> **Provided material**
-- Begin --
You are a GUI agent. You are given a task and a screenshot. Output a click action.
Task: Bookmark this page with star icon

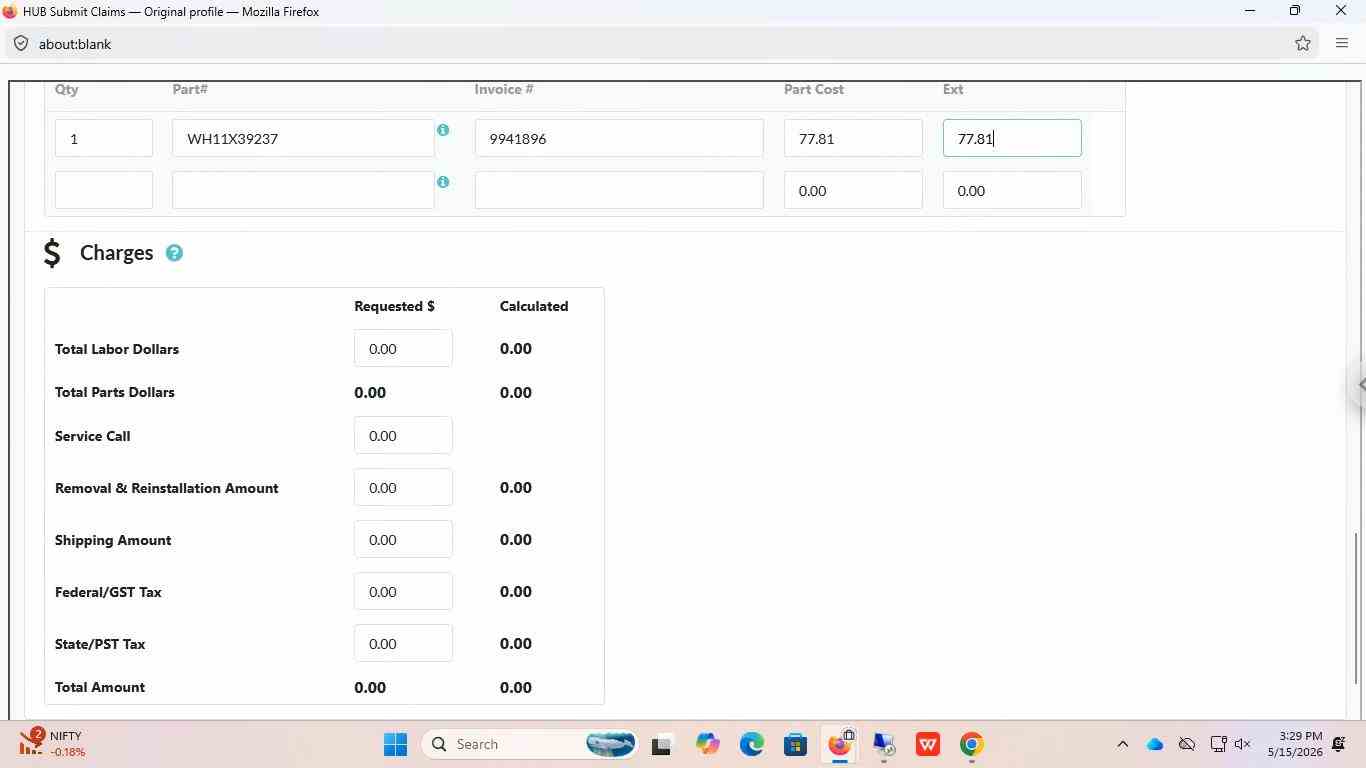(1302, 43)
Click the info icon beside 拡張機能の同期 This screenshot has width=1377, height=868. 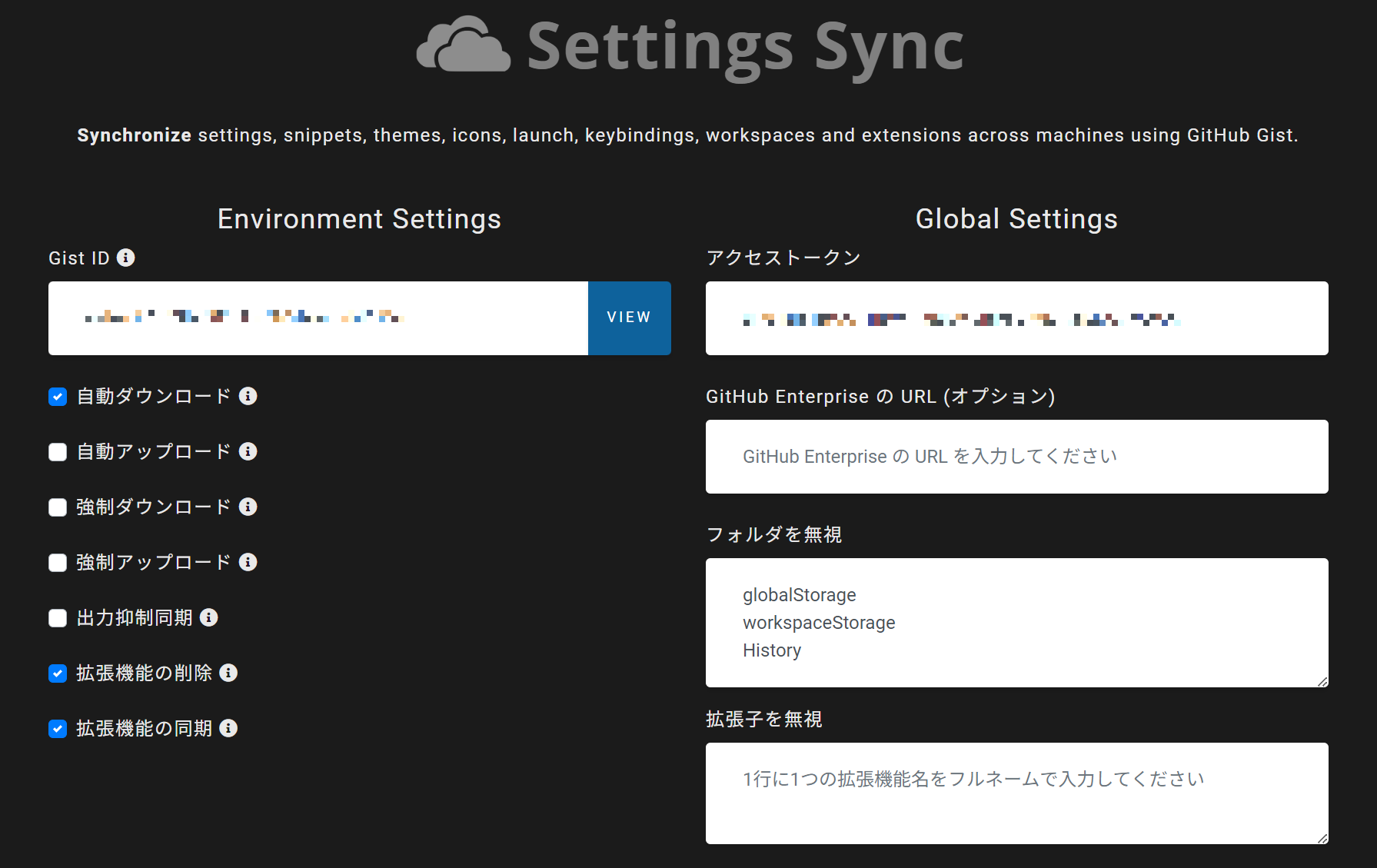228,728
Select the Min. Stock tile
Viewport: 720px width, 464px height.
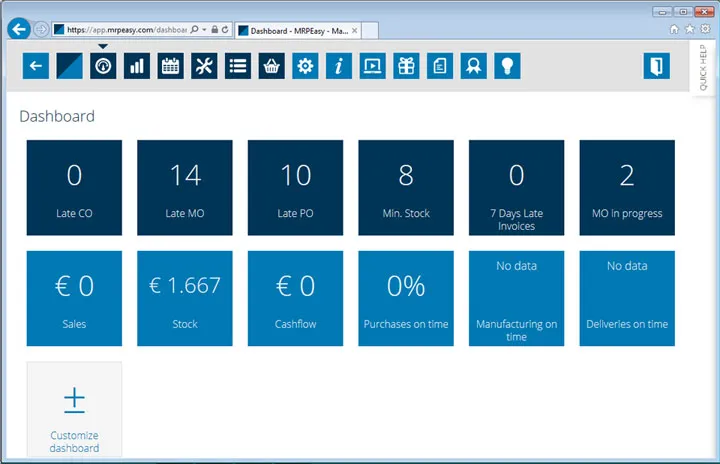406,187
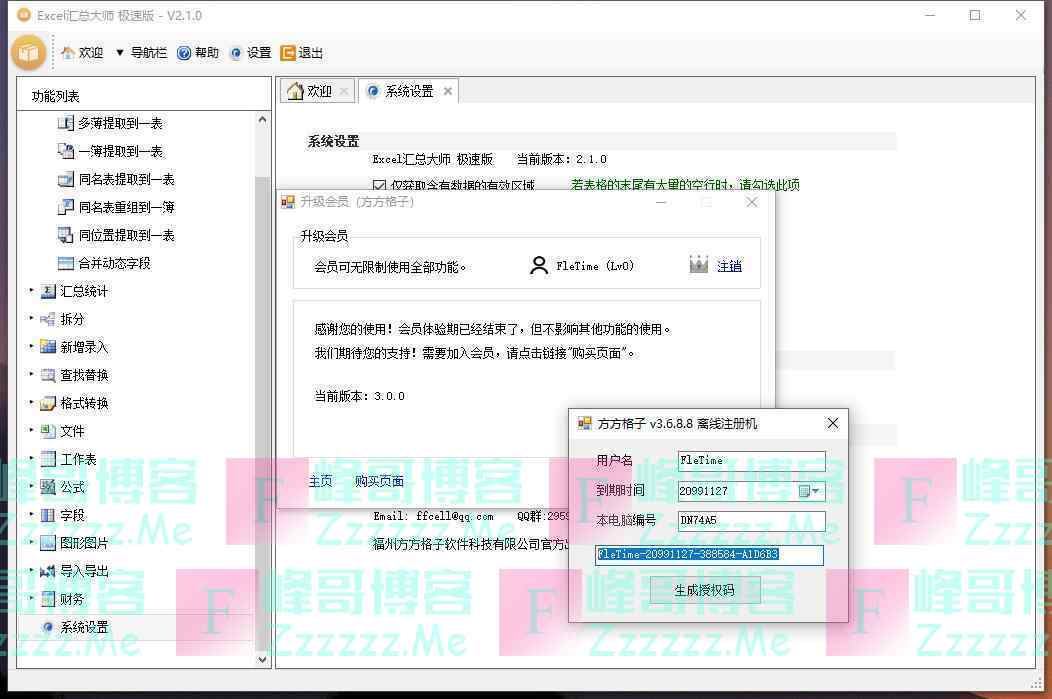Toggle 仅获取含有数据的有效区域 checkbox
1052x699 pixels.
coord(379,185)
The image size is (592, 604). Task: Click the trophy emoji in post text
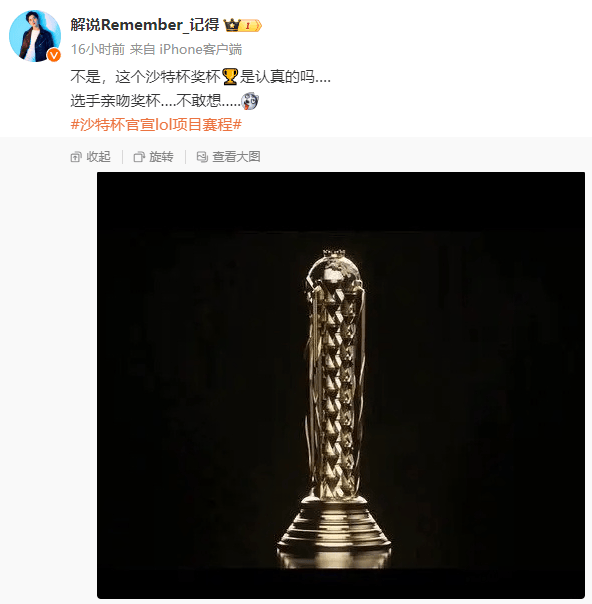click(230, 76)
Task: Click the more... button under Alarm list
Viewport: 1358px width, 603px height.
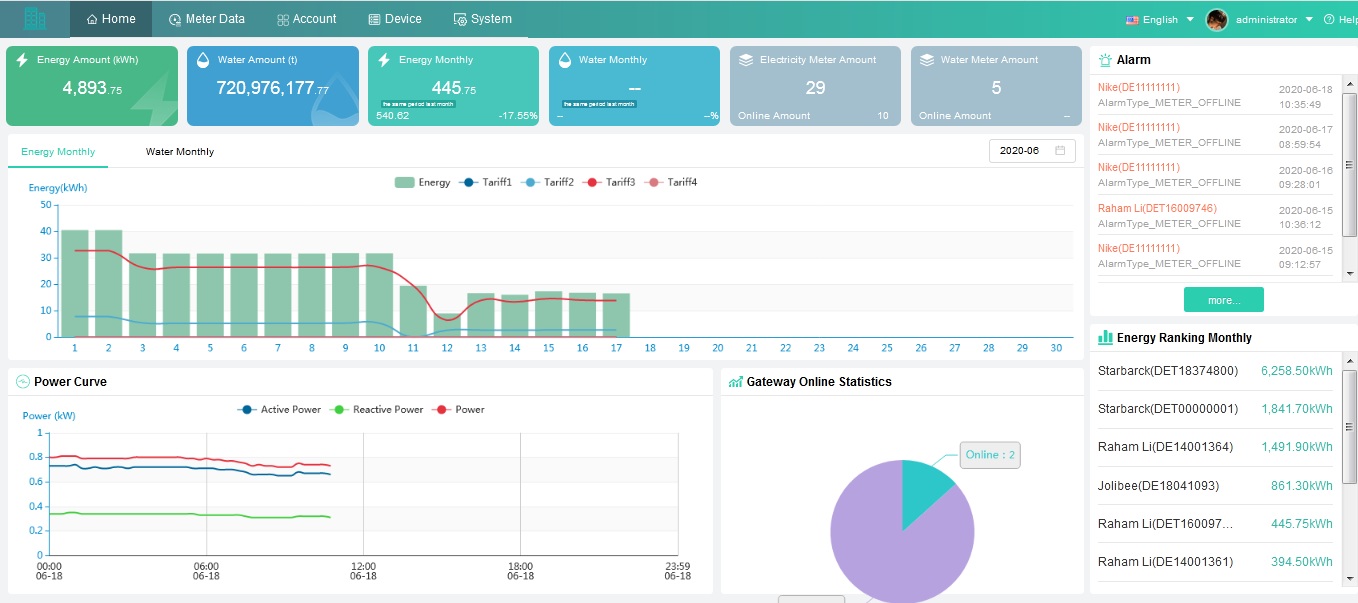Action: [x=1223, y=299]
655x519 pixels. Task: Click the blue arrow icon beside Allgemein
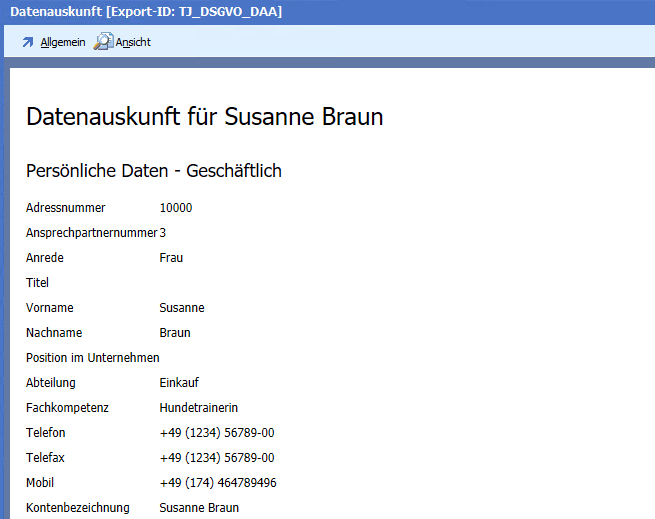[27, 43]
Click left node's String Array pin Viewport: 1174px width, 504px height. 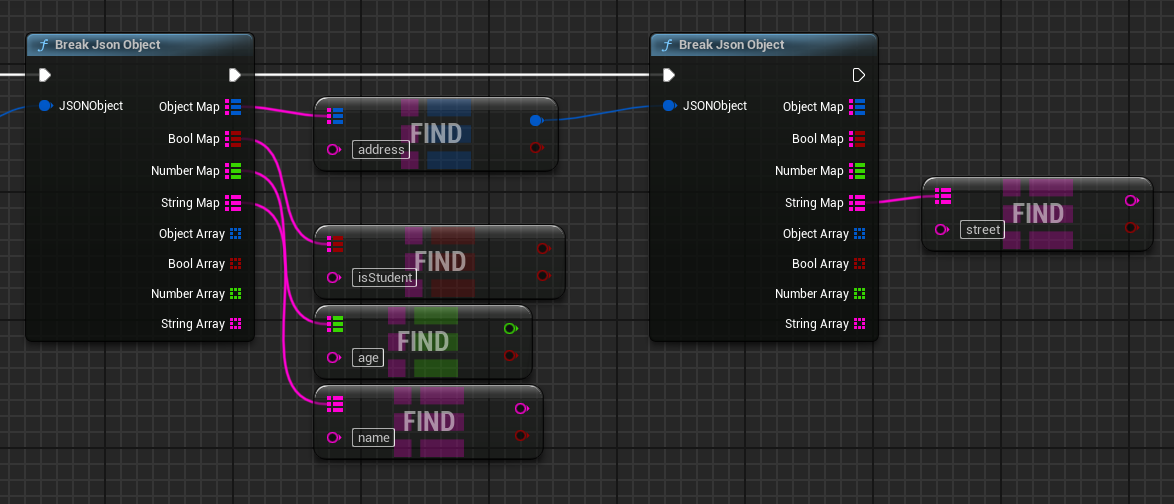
-- End --
Can you substitute "Screen size" for "Viewport" in the stretch of rows from the line containing "The image size" through the end of the rows, keeping everything else unchanged and leaving the pictures out?

> **Result**
The image size is (592, 604). Task: Click the trophy emoji in post text
click(230, 76)
Task: Click the more... button under Alarm list
Screen size: 1358px width, 603px height.
Action: [x=1223, y=299]
655x519 pixels. Task: Click the blue arrow icon beside Allgemein
[27, 43]
Click left node's String Array pin Screen size: 1174px width, 504px height. 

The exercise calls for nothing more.